-- Dataset extract follows --
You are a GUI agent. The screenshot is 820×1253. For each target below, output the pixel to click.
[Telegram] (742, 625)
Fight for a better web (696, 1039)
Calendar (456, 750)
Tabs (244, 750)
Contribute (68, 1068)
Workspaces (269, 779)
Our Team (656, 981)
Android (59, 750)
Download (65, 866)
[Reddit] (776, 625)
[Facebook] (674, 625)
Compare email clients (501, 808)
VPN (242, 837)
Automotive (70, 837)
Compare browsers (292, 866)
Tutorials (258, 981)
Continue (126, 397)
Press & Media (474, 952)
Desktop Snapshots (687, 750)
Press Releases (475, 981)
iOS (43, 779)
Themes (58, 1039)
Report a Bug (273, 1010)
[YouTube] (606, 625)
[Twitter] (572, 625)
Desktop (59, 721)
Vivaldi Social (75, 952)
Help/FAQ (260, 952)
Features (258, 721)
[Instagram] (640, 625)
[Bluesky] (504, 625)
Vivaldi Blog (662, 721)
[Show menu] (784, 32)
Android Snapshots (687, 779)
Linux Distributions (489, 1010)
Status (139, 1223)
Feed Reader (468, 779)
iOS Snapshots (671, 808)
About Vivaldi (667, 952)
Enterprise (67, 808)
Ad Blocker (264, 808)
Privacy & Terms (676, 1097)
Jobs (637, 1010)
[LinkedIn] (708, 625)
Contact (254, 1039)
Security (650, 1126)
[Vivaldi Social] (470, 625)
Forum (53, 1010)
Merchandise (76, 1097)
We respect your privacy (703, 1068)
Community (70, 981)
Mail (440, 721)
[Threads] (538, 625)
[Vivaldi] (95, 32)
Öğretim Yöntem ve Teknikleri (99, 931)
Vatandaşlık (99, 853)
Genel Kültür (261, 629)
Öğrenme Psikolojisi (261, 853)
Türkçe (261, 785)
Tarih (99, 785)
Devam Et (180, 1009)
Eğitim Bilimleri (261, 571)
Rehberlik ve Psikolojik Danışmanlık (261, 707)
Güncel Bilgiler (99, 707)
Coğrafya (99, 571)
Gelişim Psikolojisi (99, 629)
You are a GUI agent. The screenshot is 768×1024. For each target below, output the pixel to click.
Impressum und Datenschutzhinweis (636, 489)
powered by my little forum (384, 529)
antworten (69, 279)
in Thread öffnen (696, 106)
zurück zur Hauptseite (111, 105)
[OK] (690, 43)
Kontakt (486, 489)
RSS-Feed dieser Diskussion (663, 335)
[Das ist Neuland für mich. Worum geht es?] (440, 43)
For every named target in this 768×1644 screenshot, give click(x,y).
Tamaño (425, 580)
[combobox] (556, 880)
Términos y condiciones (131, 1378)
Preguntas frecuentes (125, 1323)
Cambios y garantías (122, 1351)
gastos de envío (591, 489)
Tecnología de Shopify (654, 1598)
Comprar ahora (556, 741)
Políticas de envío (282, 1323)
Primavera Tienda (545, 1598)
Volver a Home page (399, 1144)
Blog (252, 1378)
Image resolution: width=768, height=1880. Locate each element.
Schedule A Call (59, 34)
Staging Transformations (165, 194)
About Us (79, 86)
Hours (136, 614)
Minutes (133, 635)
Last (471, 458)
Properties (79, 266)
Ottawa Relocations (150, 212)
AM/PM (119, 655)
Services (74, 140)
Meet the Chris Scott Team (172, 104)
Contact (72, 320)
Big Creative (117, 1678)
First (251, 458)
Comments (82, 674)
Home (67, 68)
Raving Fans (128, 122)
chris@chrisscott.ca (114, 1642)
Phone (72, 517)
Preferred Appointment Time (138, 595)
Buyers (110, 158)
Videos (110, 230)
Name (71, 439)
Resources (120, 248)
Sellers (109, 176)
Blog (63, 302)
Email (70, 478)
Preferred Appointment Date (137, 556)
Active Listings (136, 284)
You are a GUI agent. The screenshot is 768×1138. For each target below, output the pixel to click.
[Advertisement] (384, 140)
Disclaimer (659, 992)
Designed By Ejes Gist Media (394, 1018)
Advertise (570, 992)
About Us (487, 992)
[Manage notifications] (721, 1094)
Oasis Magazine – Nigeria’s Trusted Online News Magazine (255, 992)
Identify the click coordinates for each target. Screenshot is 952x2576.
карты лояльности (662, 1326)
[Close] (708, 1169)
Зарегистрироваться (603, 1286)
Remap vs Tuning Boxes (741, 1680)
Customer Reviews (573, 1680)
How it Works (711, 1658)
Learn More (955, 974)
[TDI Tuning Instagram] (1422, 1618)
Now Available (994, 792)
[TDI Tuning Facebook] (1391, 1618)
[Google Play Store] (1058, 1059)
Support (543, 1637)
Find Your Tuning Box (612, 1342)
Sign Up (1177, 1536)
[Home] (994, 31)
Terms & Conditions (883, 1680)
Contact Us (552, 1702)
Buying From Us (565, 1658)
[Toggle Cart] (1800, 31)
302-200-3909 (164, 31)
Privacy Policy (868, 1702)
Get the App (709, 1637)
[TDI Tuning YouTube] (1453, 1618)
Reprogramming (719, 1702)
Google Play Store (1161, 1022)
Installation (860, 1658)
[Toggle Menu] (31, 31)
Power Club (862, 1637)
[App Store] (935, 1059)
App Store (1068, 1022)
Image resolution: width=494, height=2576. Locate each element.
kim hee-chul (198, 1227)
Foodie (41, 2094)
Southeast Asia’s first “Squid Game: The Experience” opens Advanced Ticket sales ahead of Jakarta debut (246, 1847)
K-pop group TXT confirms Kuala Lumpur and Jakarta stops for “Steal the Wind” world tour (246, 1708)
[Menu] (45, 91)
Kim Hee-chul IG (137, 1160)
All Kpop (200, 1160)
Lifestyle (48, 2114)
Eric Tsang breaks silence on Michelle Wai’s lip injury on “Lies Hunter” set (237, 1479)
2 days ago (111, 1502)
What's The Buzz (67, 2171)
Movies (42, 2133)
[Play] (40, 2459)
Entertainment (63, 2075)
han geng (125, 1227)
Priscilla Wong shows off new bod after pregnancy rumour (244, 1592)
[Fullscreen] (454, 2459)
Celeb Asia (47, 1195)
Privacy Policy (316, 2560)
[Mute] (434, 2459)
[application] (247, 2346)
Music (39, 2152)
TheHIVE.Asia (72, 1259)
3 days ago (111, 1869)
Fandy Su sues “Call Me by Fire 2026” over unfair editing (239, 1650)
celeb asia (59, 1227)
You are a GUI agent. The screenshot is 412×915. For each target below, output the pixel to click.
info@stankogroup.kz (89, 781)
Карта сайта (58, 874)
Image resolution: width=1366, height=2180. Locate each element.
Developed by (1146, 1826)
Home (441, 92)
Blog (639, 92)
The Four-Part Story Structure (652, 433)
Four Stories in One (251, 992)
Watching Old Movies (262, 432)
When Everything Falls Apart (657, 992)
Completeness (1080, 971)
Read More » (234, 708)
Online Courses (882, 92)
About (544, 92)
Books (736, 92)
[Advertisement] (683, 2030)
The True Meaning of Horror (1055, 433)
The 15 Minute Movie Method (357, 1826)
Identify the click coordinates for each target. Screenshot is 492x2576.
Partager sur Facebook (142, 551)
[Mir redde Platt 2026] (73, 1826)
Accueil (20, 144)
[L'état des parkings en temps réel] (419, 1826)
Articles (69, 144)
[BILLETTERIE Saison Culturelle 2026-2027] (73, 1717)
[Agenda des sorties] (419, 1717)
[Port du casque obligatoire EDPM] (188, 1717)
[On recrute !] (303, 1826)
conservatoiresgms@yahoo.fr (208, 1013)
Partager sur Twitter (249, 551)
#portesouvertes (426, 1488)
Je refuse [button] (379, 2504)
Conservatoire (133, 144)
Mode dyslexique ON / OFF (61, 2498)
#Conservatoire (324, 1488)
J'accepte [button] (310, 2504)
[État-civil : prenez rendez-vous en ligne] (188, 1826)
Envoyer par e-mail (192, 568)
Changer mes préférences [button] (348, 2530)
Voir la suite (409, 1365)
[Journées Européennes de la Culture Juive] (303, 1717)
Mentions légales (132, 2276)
-- Dataset extract concluded --
__What to work on__. Could you repeat exactly the lines above from the line with "Jobs (637, 1010)" up to and including the line with "[Advertisement] (384, 140)", and only those?

__Written solution__.
Jobs (637, 1010)
[LinkedIn] (708, 625)
Contact (254, 1039)
Security (650, 1126)
[Vivaldi Social] (470, 625)
Forum (53, 1010)
Merchandise (76, 1097)
We respect your privacy (703, 1068)
Community (70, 981)
Mail (440, 721)
[Threads] (538, 625)
[Vivaldi] (95, 32)
Öğretim Yöntem ve Teknikleri (99, 931)
Vatandaşlık (99, 853)
Genel Kültür (261, 629)
Öğrenme Psikolojisi (261, 853)
Türkçe (261, 785)
Tarih (99, 785)
Devam Et (180, 1009)
Eğitim Bilimleri (261, 571)
Rehberlik ve Psikolojik Danışmanlık (261, 707)
Güncel Bilgiler (99, 707)
Coğrafya (99, 571)
Gelişim Psikolojisi (99, 629)
You are a GUI agent. The screenshot is 768×1024. For each target below, output the pixel to click.
Impressum und Datenschutzhinweis (636, 489)
powered by my little forum (384, 529)
antworten (69, 279)
in Thread öffnen (696, 106)
zurück zur Hauptseite (111, 105)
[OK] (690, 43)
Kontakt (486, 489)
RSS-Feed dieser Diskussion (663, 335)
[Das ist Neuland für mich. Worum geht es?] (440, 43)
For every named target in this 768×1644 screenshot, give click(x,y).
Tamaño (425, 580)
[combobox] (556, 880)
Términos y condiciones (131, 1378)
Preguntas frecuentes (125, 1323)
Cambios y garantías (122, 1351)
gastos de envío (591, 489)
Tecnología de Shopify (654, 1598)
Comprar ahora (556, 741)
Políticas de envío (282, 1323)
Primavera Tienda (545, 1598)
Volver a Home page (399, 1144)
Blog (252, 1378)
Image resolution: width=768, height=1880. Locate each element.
Schedule A Call (59, 34)
Staging Transformations (165, 194)
About Us (79, 86)
Hours (136, 614)
Minutes (133, 635)
Last (471, 458)
Properties (79, 266)
Ottawa Relocations (150, 212)
AM/PM (119, 655)
Services (74, 140)
Meet the Chris Scott Team (172, 104)
Contact (72, 320)
Big Creative (117, 1678)
First (251, 458)
Comments (82, 674)
Home (67, 68)
Raving Fans (128, 122)
chris@chrisscott.ca (114, 1642)
Phone (72, 517)
Preferred Appointment Time (138, 595)
Buyers (110, 158)
Videos (110, 230)
Name (71, 439)
Resources (120, 248)
Sellers (109, 176)
Blog (63, 302)
Email (70, 478)
Preferred Appointment Date (137, 556)
Active Listings (136, 284)
You are a GUI agent. The screenshot is 768×1138. For each target below, output the pixel to click.
[Advertisement] (384, 140)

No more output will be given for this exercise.